WORK TASK: Repeat precisely the span of lines below that opens with the line containing "For every named" and closes with the line containing "Legal Terms", both included.

INPUT DATA:
******

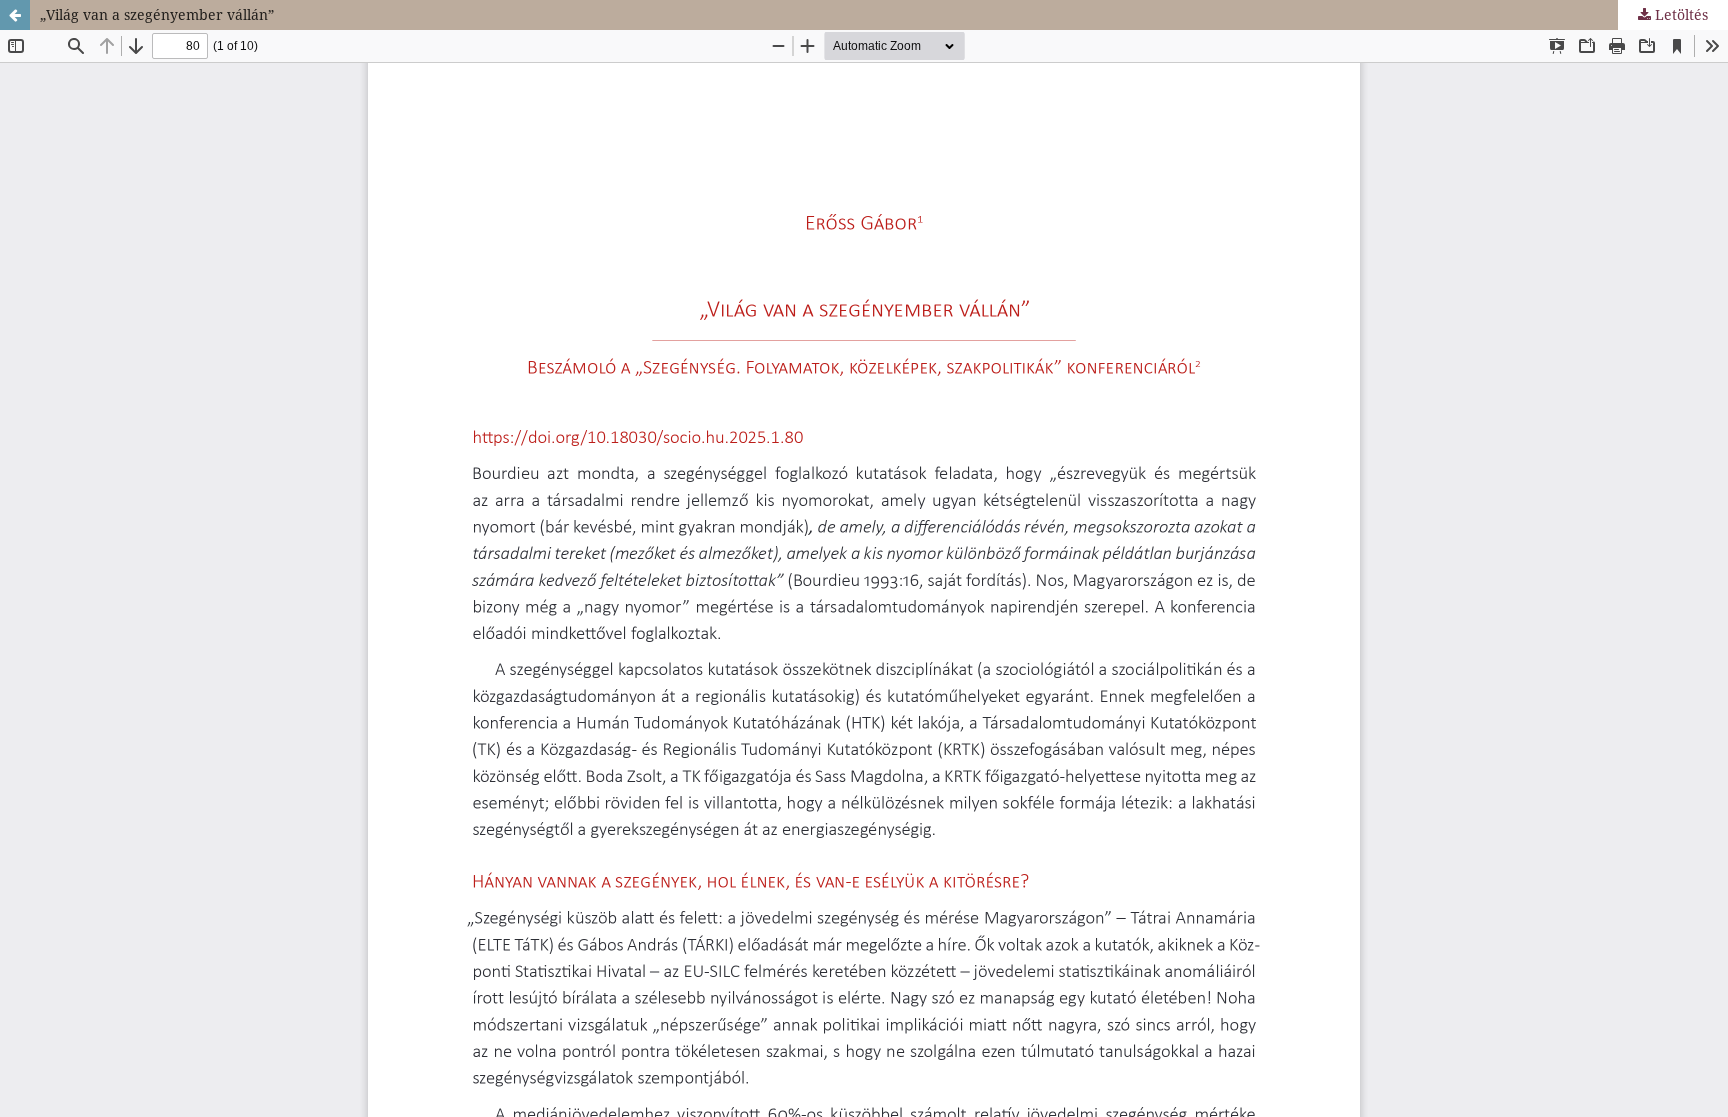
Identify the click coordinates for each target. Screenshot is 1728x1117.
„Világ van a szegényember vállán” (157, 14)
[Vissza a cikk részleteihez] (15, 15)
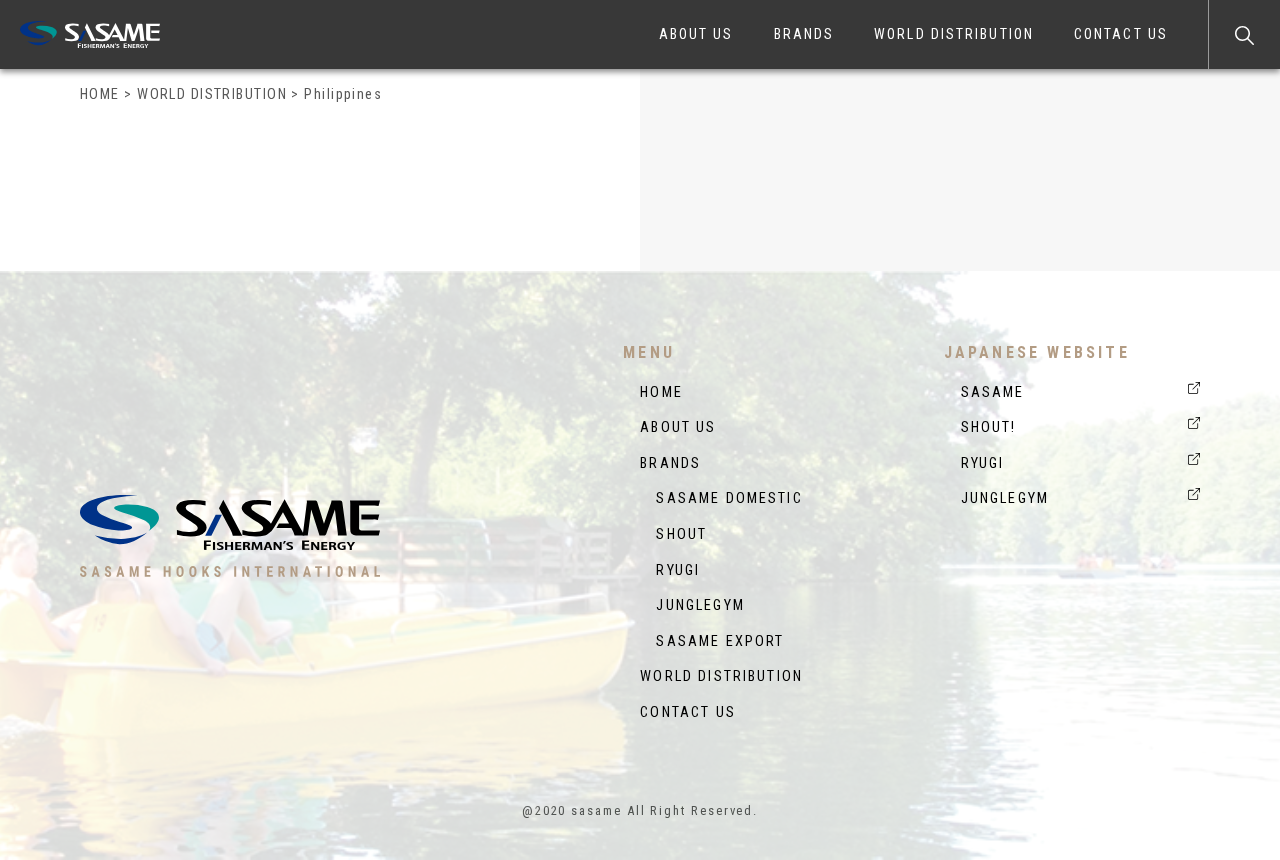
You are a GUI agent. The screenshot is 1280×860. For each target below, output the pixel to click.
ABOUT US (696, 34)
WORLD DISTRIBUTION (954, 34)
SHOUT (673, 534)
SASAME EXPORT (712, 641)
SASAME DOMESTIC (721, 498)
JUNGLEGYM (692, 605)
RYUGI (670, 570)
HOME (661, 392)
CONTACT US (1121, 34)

******

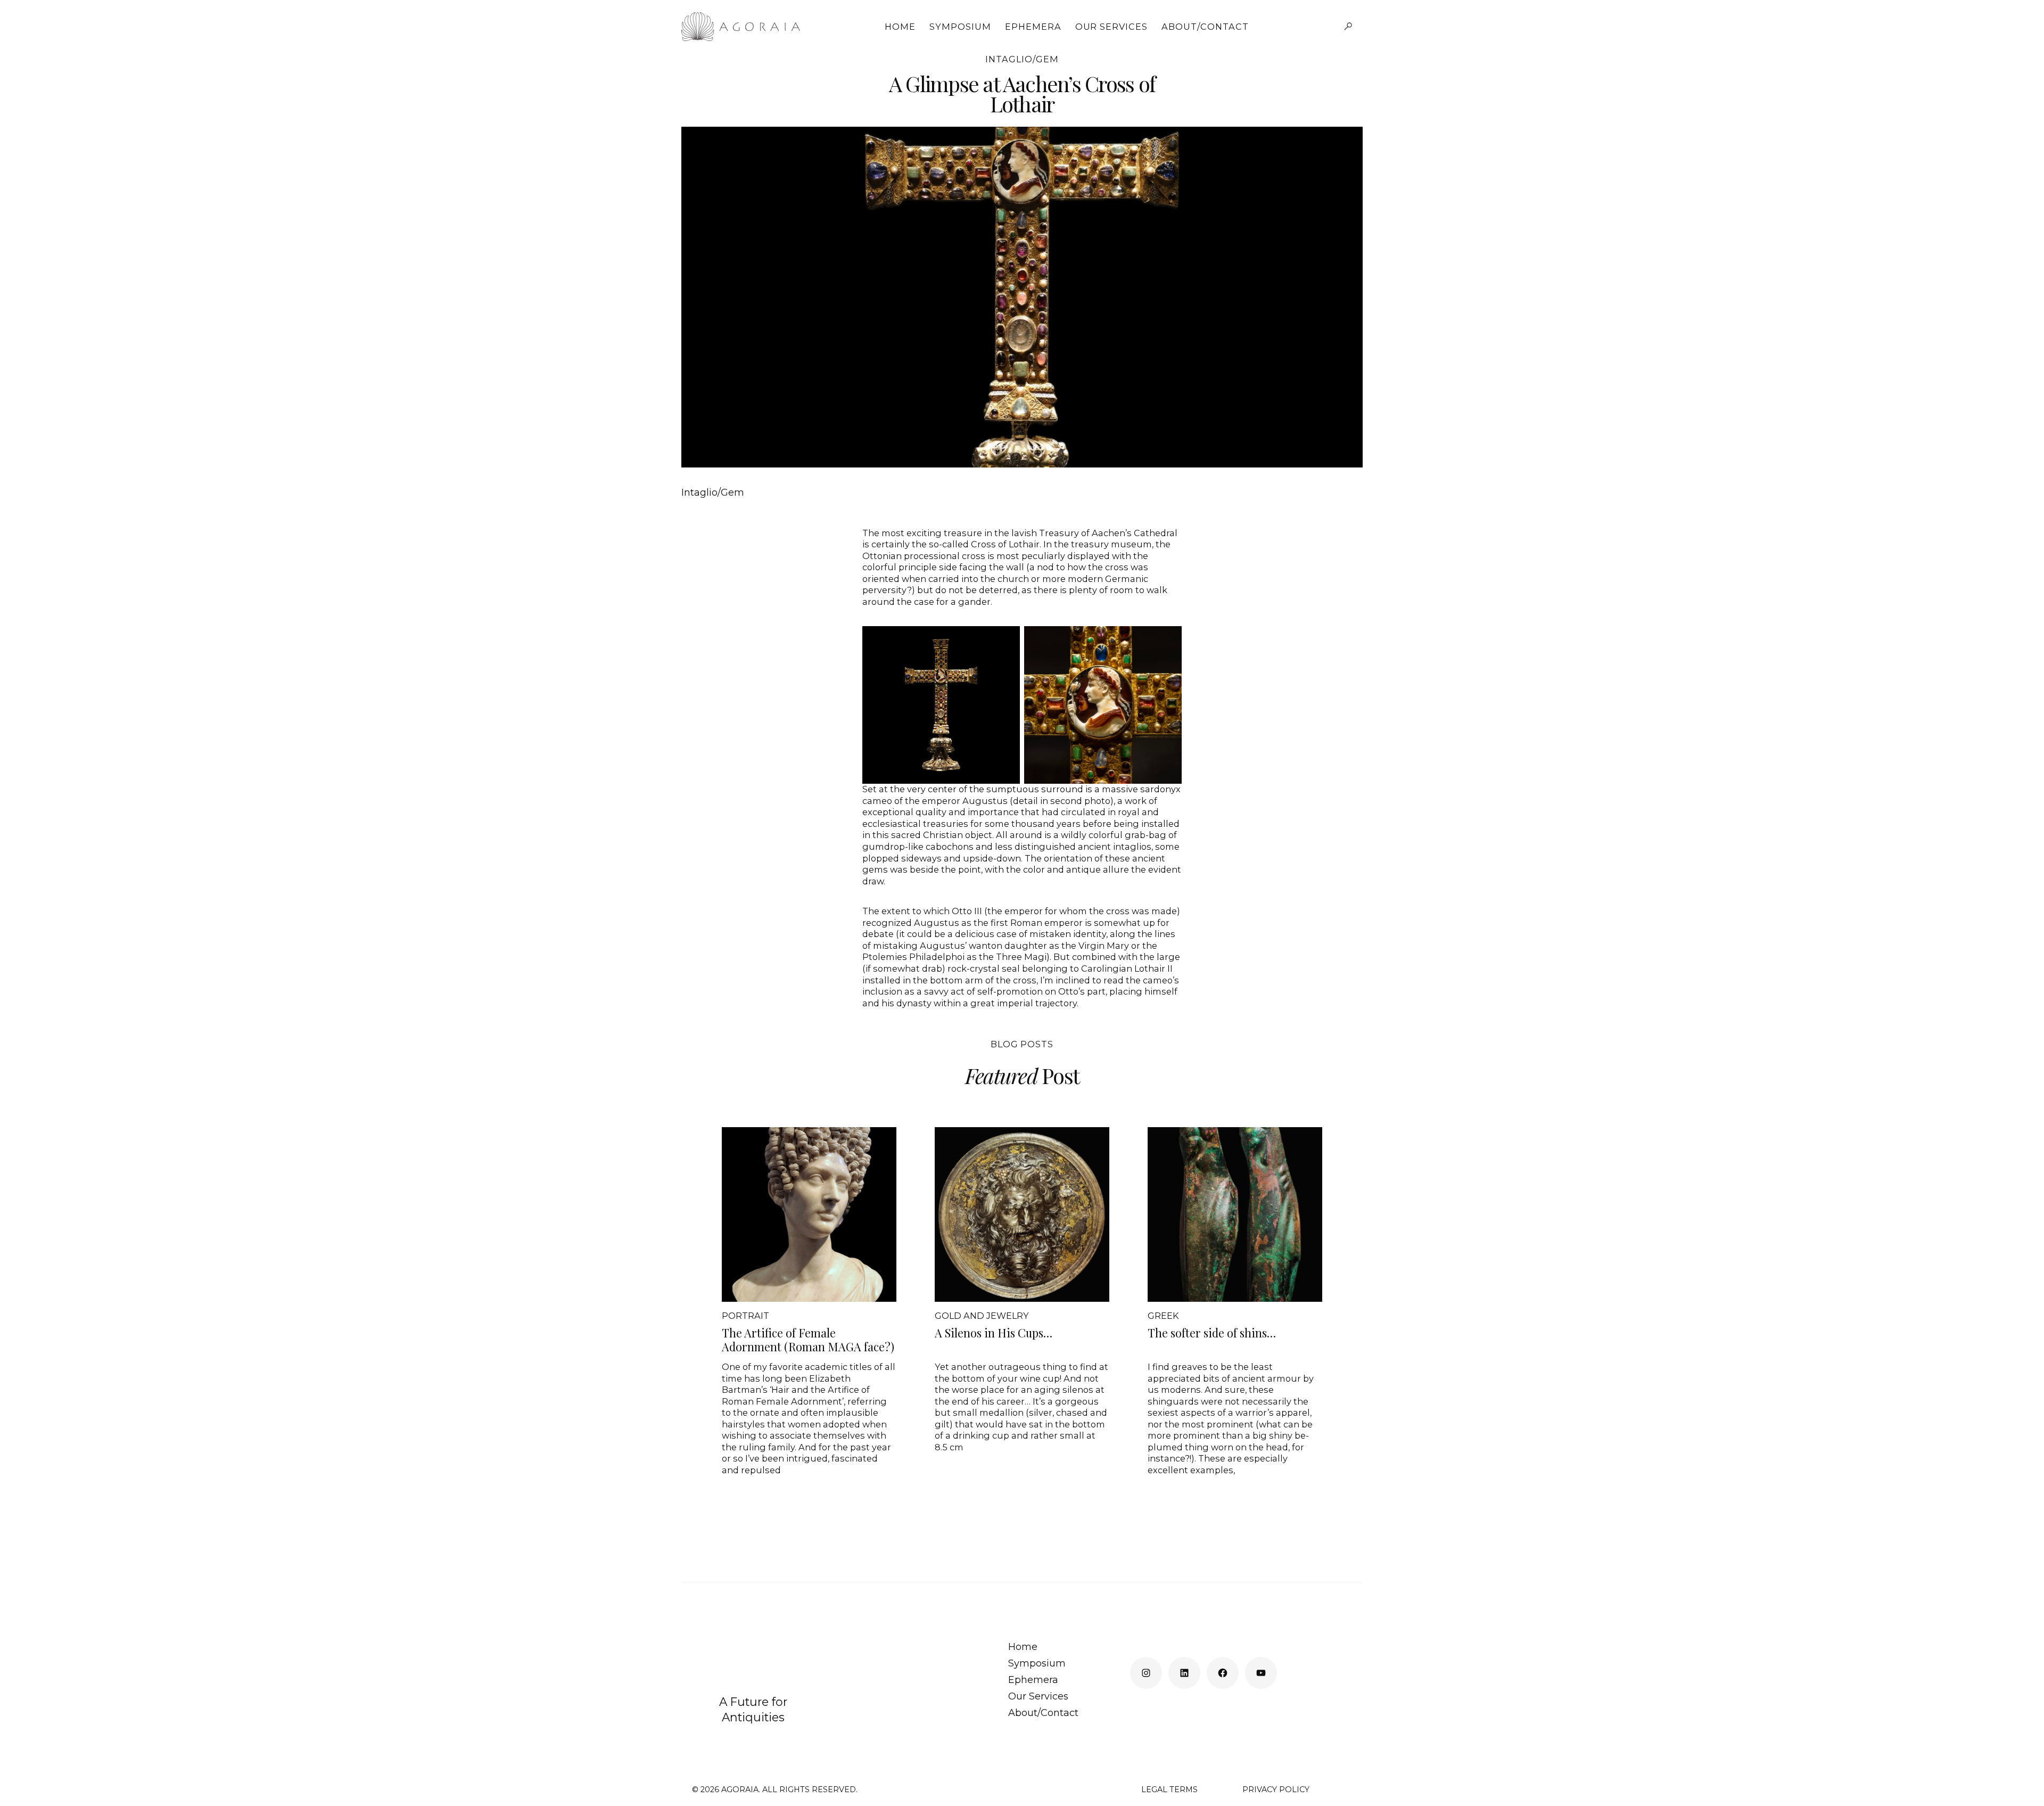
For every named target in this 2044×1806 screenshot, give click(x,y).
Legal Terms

******

ANSWER SPACE:
For every named target in this 2044×1806 screenshot, give click(x,y).
Legal Terms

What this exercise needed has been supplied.